By 6:30 a.m., our positions were swarming with marchers, eager for buttons and signs. Some were young, little girls who had come with their mothers. Some were old. There was an 83-year-old in a wheelchair. Some were local, from the District, but others had come from Ohio, Michigan, Vermont, and even California. All were united in opposition to the proposed policies of this administration.

By 7 a.m., we had run out of sashes. Requests came in over the walkie-talkies: “We are out of everything but signs at Independence and Fourth, over.”

“Copy that. We’re coming with more, over.”

Text messages came in: “We need more sashes.”

“We’re out of sashes.”

“Then bring buttons. All the buttons in the land!”

Our supplies disappeared as fast as we could get them to distribution points, in part because we wound up passing them out to people as we were en route.

By 9:30 a.m., we had run out of everything. I was stuck, along with three colleagues, in a crowd sandwiched between the Museum of the American Indian and the Mall, which had been fenced for the previous day’s ceremonies. We were crammed so tightly together that nobody could move.

For an hour, we stood there, a sea of pink pussy hats and a beautiful array of motley, homemade signs. “Viva la Vulva!” proclaimed one. “Love, Kindness, Respect,” read another. And there were many of our own, “We the People” and “Dissent is Patriotic.”

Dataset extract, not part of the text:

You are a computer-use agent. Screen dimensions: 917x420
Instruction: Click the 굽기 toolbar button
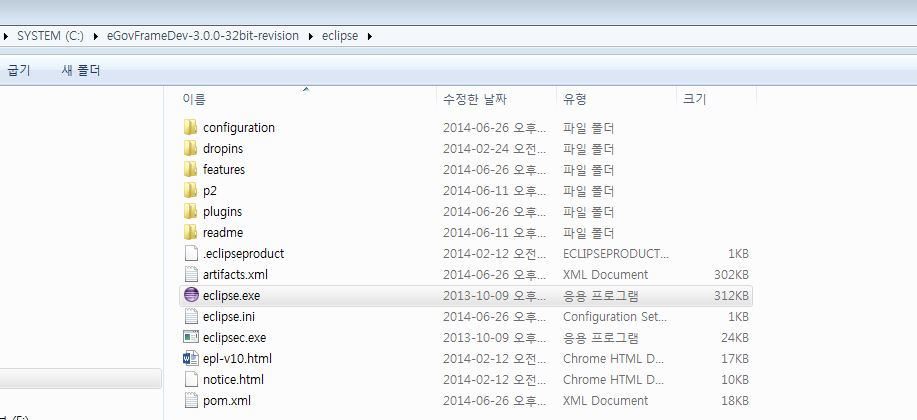click(x=18, y=70)
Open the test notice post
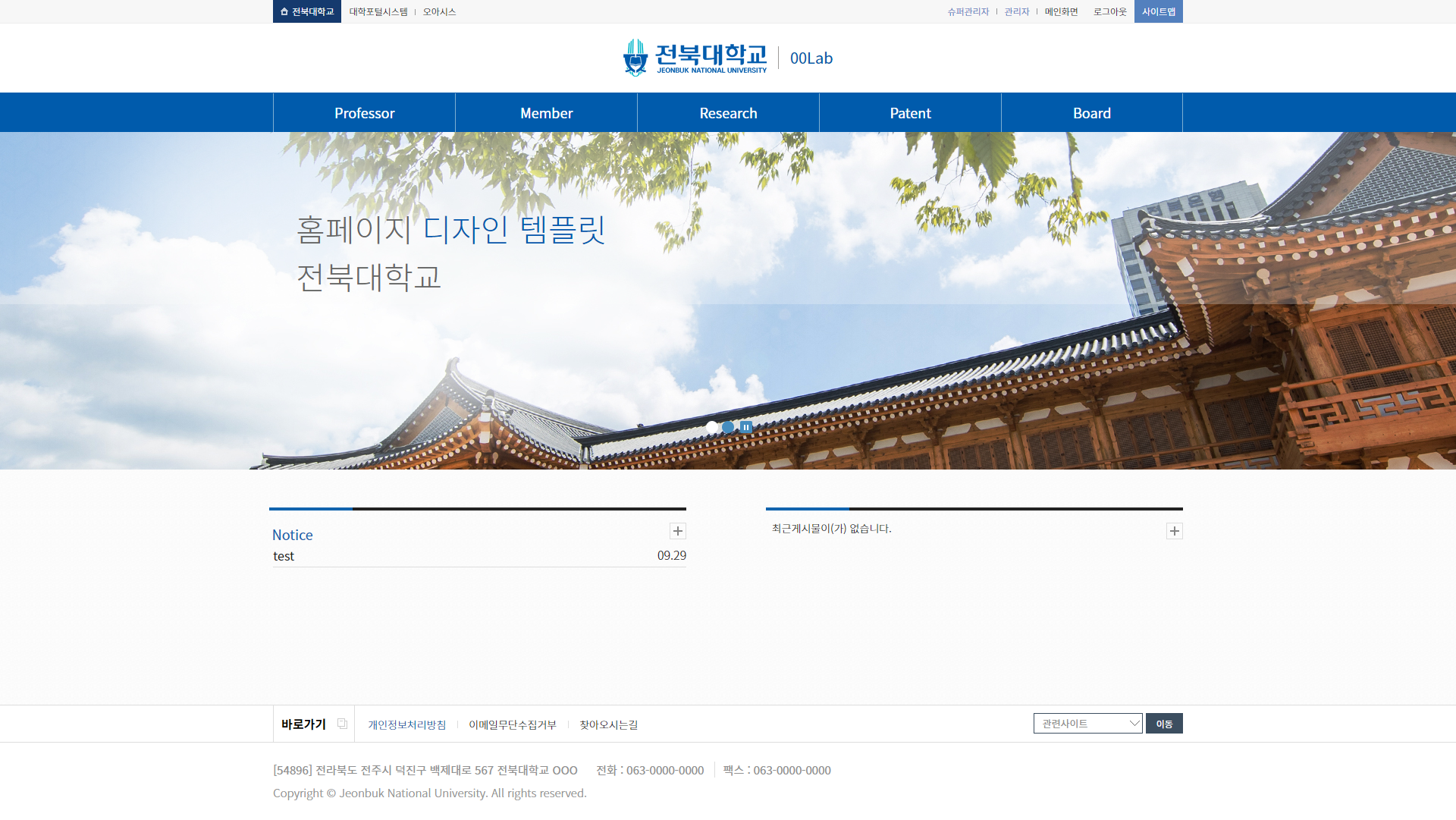Viewport: 1456px width, 820px height. tap(284, 556)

The chants took hold organically. “Say it loud, say it clear, refugees are welcome here,” one chant went. Then, “We need a leader, not a racist tweeter.” And then, “Black. Lives. Matter.” The crowd broke out into song, belting Woodie Guthrie’s, “This Land Is Your Land,” more than once.

We had planned for the many dozens of ACLU staffers and volunteers to meet up and march together as a contingent behind a banner, but the permitted space filled up so quickly that we found ourselves scattered in different locations and unable to move.

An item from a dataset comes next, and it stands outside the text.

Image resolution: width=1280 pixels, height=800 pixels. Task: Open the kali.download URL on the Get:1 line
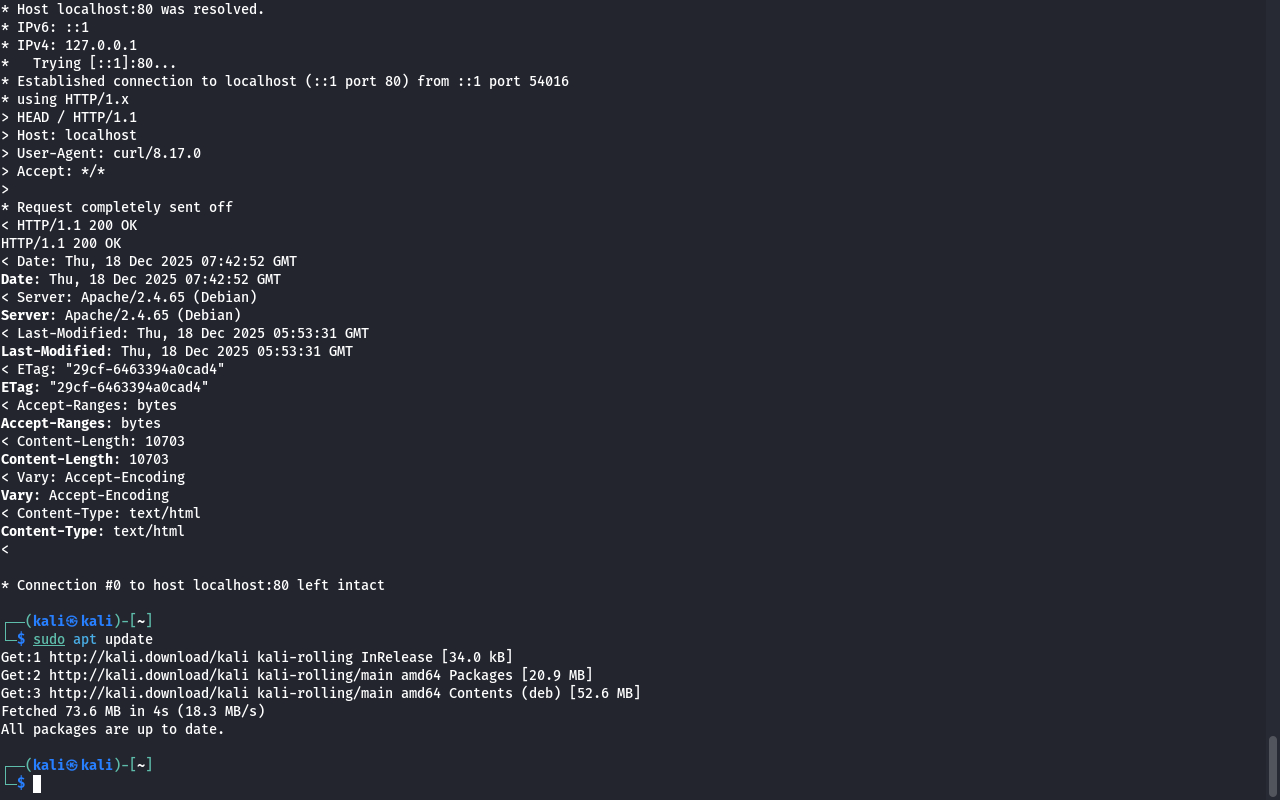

The walkie-talkies sputtered. “Attempting to join you at Constitution and Fourth, but unlikely. Unable to move, over.”

WhatsApp buzzed: “I’m stuck on Seventh and Independence, crowd is dangerously tight. Advise to stay back.”

“I have the banner but can’t get back to Fourth and independence.”

A text message came in from a friend at the march in New York. It was a photograph of marchers. “From river to river,” it read.

Word came that the actual march in D.C.  had to be called off, because the route was too crowded. There was simply no room to march. Eventually, the march proceeded but not along the planned route.

It was only later in the day that we learned about the turnouts in Chicago and Los Angeles and that there were more than 500 marches across the United States and more than 100 international marches.

On Donald Trump’s first day in office, millions came together to send a message that we will not stand by silently if his administration threatened our freedoms. Taken together, the marches may have been the largest demonstration in U.S. history.